# Problem requirements:
Restate each of the lines below word for word and drop every picture.
Top of Source material
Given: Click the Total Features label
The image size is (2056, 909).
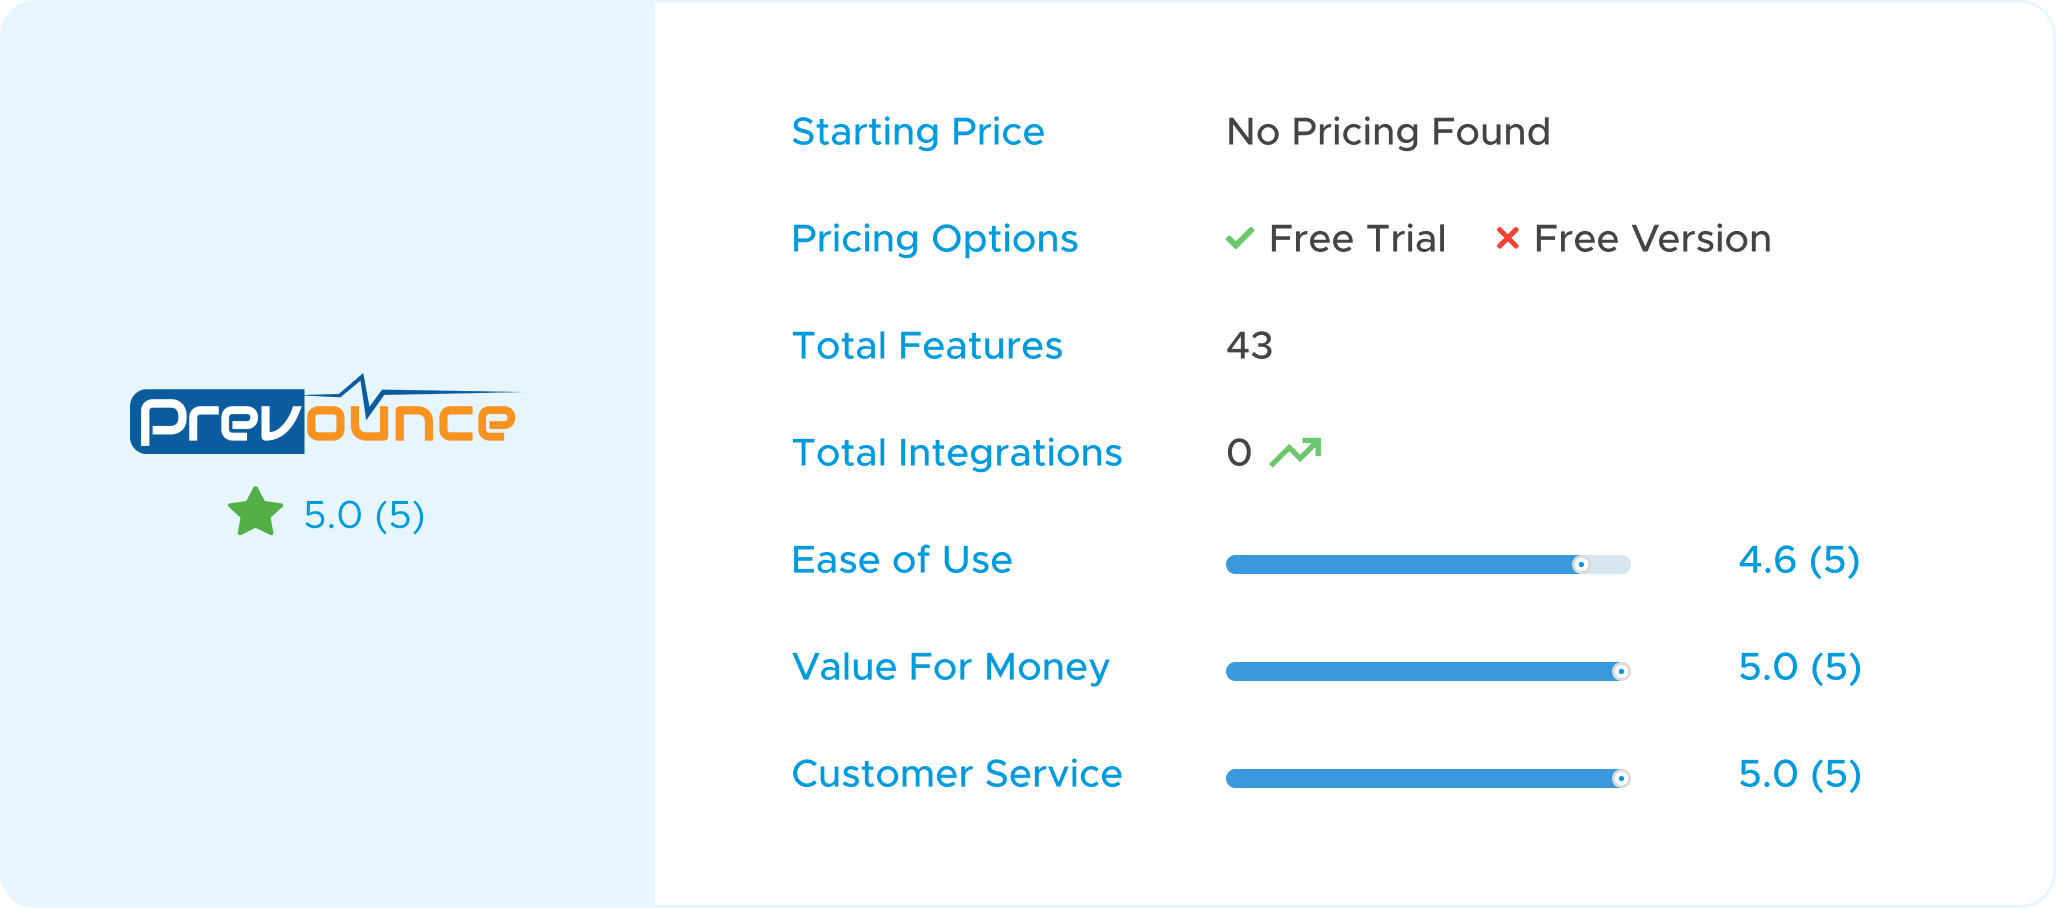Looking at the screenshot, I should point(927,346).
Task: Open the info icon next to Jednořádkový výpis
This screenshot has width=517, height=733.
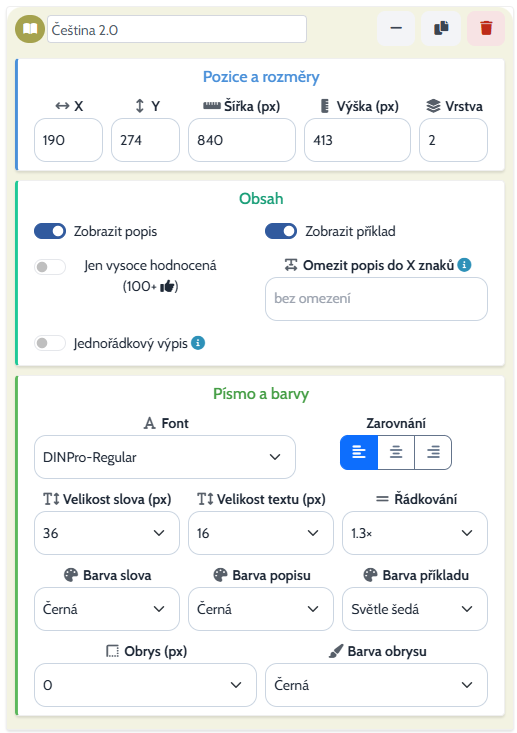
Bottom of Source material
# Output of the task:
Given: Click the Total Features label
The image size is (2056, 909).
Looking at the screenshot, I should point(927,346).
Task: Open the info icon next to Jednořádkový výpis
This screenshot has width=517, height=733.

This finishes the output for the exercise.